# DATA LISTING

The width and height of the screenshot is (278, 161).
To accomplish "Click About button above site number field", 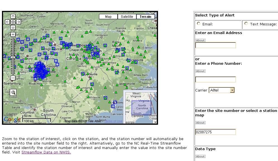I will pos(200,123).
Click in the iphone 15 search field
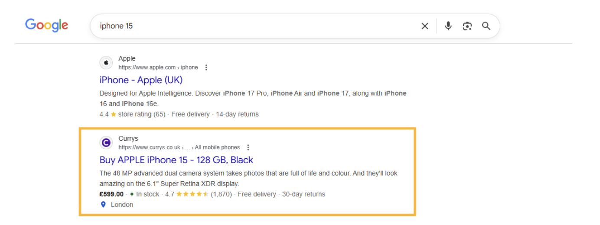Screen dimensions: 600x225 click(251, 26)
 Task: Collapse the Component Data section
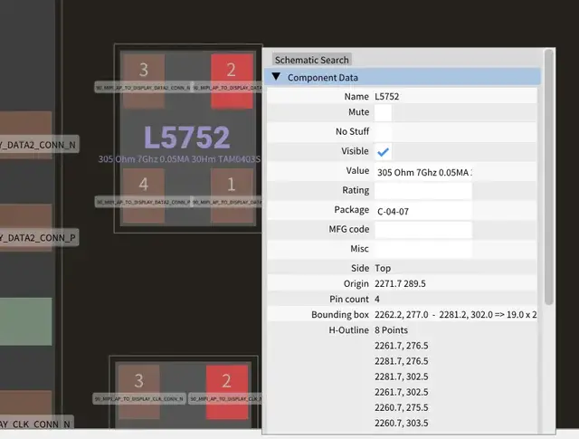coord(276,78)
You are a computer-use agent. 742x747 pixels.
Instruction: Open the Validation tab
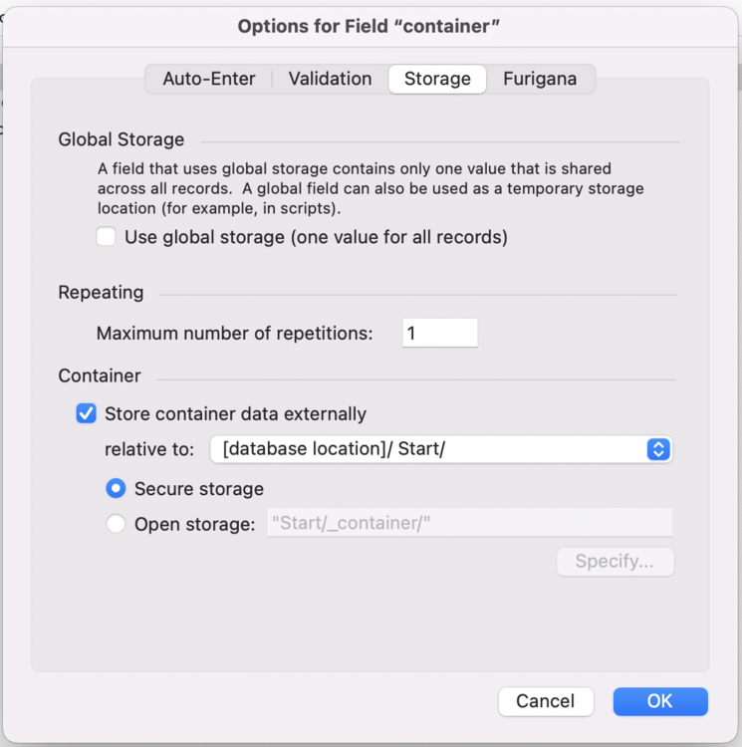pos(330,79)
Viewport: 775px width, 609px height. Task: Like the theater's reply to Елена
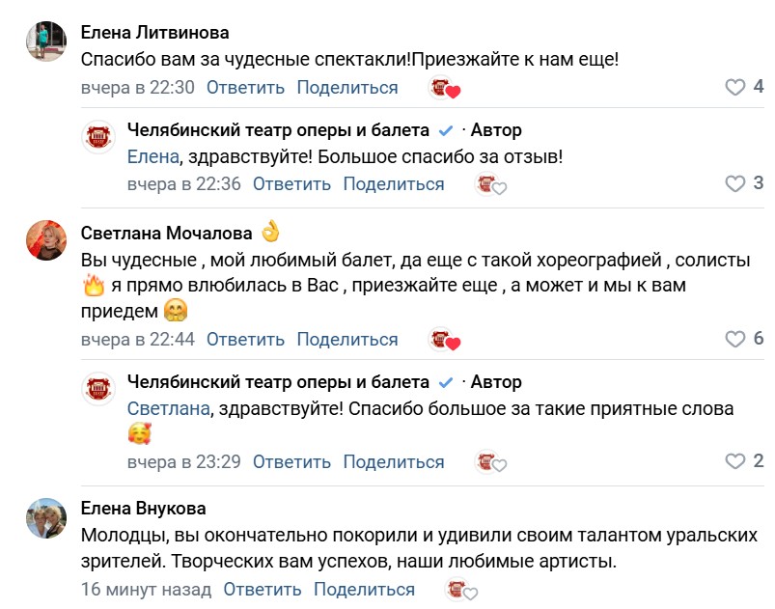pyautogui.click(x=735, y=183)
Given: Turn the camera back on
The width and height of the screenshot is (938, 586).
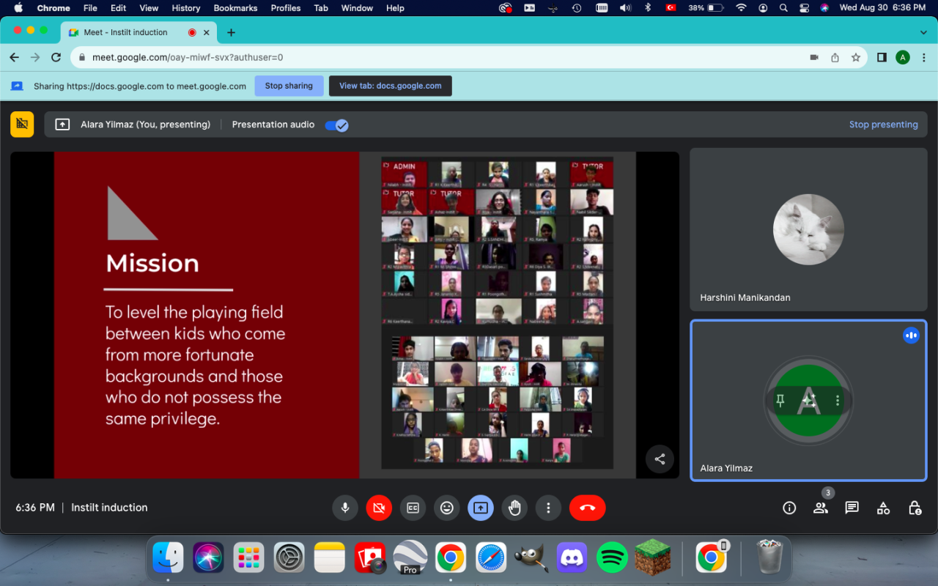Looking at the screenshot, I should click(379, 508).
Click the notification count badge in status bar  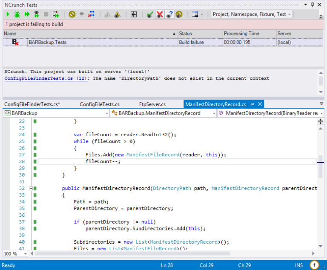[314, 265]
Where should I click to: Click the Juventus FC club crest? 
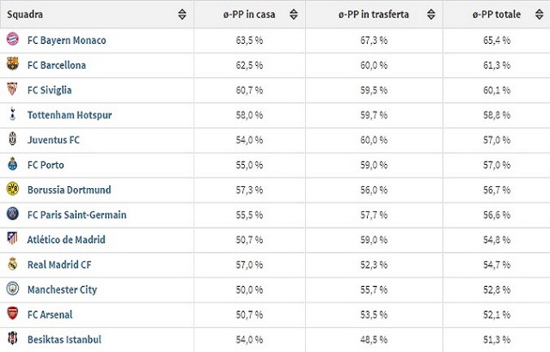[x=13, y=139]
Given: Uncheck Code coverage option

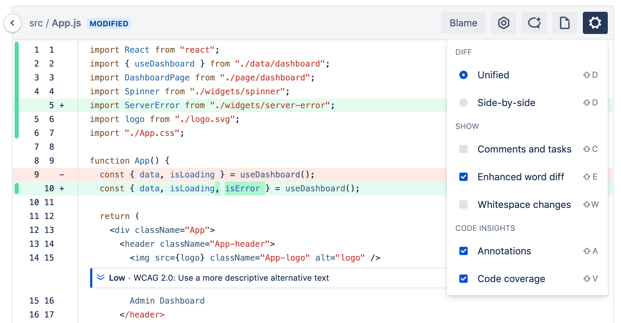Looking at the screenshot, I should [x=463, y=279].
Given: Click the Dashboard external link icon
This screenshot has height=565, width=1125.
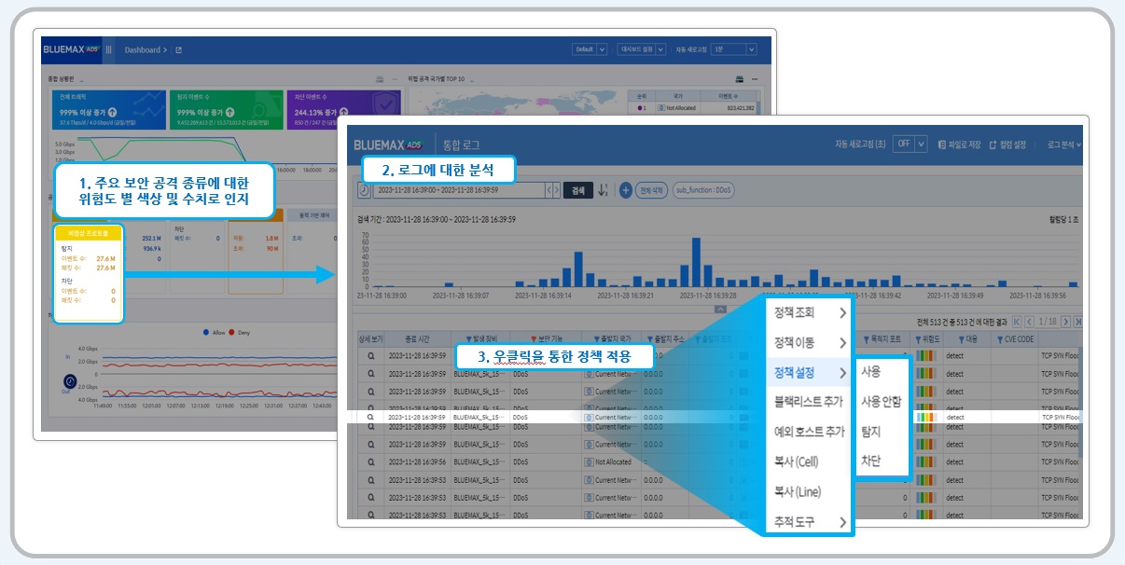Looking at the screenshot, I should (x=179, y=49).
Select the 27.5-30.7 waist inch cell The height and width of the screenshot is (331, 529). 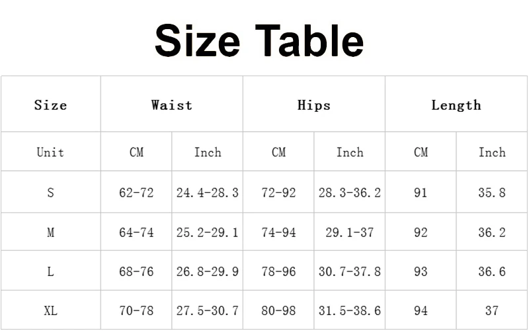(x=208, y=310)
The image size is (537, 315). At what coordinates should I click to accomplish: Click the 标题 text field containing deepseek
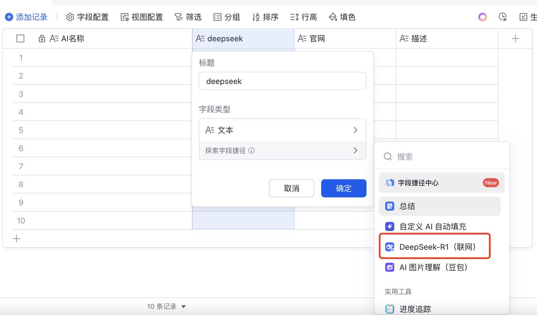coord(282,81)
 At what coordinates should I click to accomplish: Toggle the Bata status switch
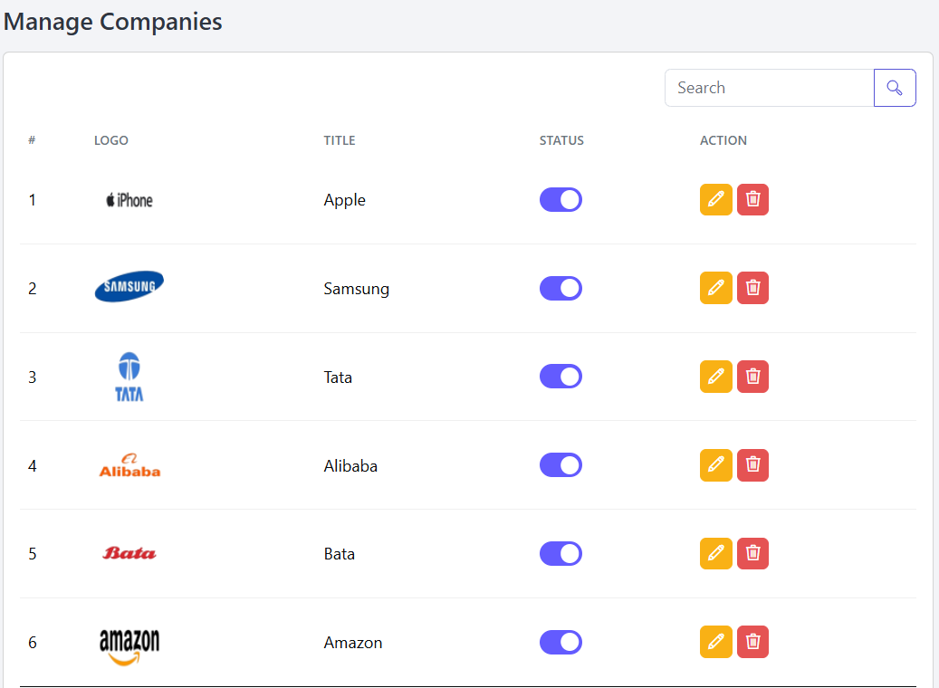coord(561,553)
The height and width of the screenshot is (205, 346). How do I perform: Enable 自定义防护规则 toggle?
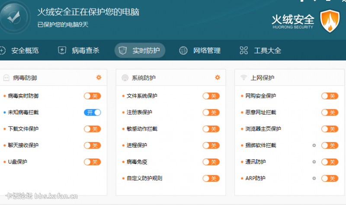click(x=211, y=178)
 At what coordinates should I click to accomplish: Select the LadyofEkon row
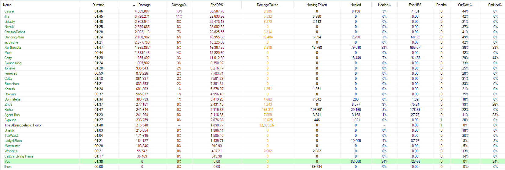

# DIRECTIONS
Please rewrite the records between the lines holding "Click in the iphone 15 search field" and "pos(330,79)", inclusive, replacing "Validation" with "Settings" and changing nothing else. Omit the pictures from your answer.

# REPLY
Click in the iphone 15 search field
Screen dimensions: 600x225 click(251, 26)
 Task: Collapse the Component Data section
coord(276,78)
You are a computer-use agent. 742x747 pixels.
Instruction: Open the Settings tab
pos(330,79)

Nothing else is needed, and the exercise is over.